Willie R. Tubbs, FISM News


In the 1980s, comedian Dennis Miller once drew laughs and applause from a “Saturday Night Live Audience” when he quipped that then-President Ronald Reagan was too old to be trusted with the most powerful office on the planet. 

“In closing, I’d like to say a belated Happy Birthday to the president, who turns sevent- 75?” Miller said bemusedly. “Seventy-five, is that right? Seventy-five, and he has access to the button? You know, my grandfather’s seventy-five, we won’t let him use the remote control for the TV set. This guy woulda been kicked out of Menudo 60 years ago.”

What a difference almost 40 years make. 

A 75-year-old would today be at least a half-decade younger than President Joe Biden (80), Senate Minority Leader Mitch McConnell (81), liberal Sen. Dianne Feinstein (90), conservative Sen. Chuck Grassley (89), socialist Sen. Bernie Sanders (81), and liberal Rep. Nancy Pelosi (83).

To put that in perspective, Dan Quayle, who served as vice president under President George H.W. Bush, is 76 as of this writing … and he has been out of office for 30 years.

Senate Majority Leader Chuck Schumer, who the modern “Saturday Night Live” crew is fond of needling for being old and cranky, is 72 and isn’t even among the top 10 oldest members of the Senate. 

“What I will say is, right now, the Senate is the most privileged nursing home in the country,” Republican presidential candidate Nikki Haley said Thursday during an appearance on Fox News. “I mean, Mitch McConnell has done some great things, and he deserves credit. But you have to know when to leave.”

This week, McConnell raised national concern when, for the second time in as many months, he froze mid-sentence during a public appearance, but he is hardly alone in appearing to have some struggle mentally completing the tasks for which he was elected. 

Democrats and Republicans alike have questioned Feinstein’s fitness to serve after numerous absences and strange comments, and flubs and brain freezes are as much a part of the Biden presidency as inflation and spending. 

“No one should feel good about seeing [McConnell freeze] any more than we should feel good about seeing Dianne Feinstein, any more than we should feel good about a lot of what’s happening or seeing Joe Biden’s decline,” Haley said.

McConnell was unable to serve fully for about a month after he tripped and was hospitalized for a concussion and a minor rib fracture. Brian Monahan, the attending physician for Congress, attributed McConnell’s issues to his recovery. 

“I have informed Leader McConnell that he is medically clear to continue with his schedule as planned, Monahan said in a statement. “Occasional lightheadedness is not uncommon in concussion recovery and can also be expected as a result of dehydration.”

Haley, who at 51 is young enough to be any of the aforementioned politician’s child, has previously drawn criticism for championing age limits for federal office. 

She reiterated that thought on Fox News. 

“[These] people are making decisions on our national security,” Haley said. “They’re making decisions on our economy, on the border. We need to know they’re at the top of their game. You can’t say that right now, looking at Congress.”

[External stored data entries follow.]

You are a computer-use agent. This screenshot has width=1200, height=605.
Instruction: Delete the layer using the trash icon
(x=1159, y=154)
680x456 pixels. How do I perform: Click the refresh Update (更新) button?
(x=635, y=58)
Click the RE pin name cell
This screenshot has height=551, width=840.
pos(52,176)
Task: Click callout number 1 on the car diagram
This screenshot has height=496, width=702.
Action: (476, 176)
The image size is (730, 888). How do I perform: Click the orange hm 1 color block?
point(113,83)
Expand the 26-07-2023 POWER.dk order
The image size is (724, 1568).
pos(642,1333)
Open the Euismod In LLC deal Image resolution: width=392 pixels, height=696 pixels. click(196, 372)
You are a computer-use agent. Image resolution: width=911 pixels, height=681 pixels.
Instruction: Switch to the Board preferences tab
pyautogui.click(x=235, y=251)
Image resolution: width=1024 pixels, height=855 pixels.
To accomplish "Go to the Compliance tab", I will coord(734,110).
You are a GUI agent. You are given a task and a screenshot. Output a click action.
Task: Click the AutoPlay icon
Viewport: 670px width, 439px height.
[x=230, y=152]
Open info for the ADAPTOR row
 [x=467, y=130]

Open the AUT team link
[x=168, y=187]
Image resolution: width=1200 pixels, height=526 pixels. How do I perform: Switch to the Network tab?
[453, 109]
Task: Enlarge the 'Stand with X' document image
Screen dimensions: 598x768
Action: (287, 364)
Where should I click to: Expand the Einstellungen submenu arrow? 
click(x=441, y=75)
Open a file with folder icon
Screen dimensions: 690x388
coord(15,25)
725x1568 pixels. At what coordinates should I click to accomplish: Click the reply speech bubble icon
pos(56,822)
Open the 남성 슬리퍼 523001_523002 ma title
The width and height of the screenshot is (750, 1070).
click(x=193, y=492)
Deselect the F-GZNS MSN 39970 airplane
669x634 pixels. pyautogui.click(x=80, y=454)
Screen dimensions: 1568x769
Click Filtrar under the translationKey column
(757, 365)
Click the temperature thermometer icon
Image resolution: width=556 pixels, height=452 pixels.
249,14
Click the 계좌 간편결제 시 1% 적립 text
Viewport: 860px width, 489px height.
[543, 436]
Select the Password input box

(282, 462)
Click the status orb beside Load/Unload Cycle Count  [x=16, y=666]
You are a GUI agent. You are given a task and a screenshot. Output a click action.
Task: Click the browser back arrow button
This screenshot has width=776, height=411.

The idea that there is an age after which the risk outweighs the reward for allowing a person to serve in Congress or as president.

Jack Holmes of Esquire has a far more extensive exploration of the case for age limits. In this piece, he posits that an overabundance of senior citizens in the halls of power is not only atypical – Holmes lists myriad government jobs with mandatory retirement ages – but also unfair. 

“It’s not that older folks, who make up a significant chunk of the American population, shouldn’t be properly represented in the halls of power,” Holmes writes. “It’s that they’re way overrepresented, and it is bending the trajectory of our national life. The American story has been crowded out by the story of the baby-boomer generation.”

In January 2022, when only Biden had a well-documented case of strange statements and behavior, a YouGov poll revealed that 58 percent of Americans supported age limits for elected officials. 

People who favored an age limit were split, however, on the precise cutoff. Thirty-nine percent of those respondents said 70 was the appropriate max age while 24 percent said 60 and 23 percent said 80. 

“Our analysis found that if senators over 60 were barred from holding office, 71% of current senators would be ineligible to serve,” the YouGov team reported. “If the limit were 70, 30% would be ineligible. If it were 80, 6% would be ineligible.”

Importantly, there is no provision in the Constitution for age maxes, which means changing the system would involve an amendment, which in turn would require people who would become ineligible to serve and those with designs on making a career of being in office to vote to limit their own current and potential power. 

The likelihood of two-thirds of both chambers of Congress agreeing to such a change is remote, and that means the most practical way for Americans to break the trend will be to vote younger people into office. 

It remains to be seen whether the latter becomes a reality.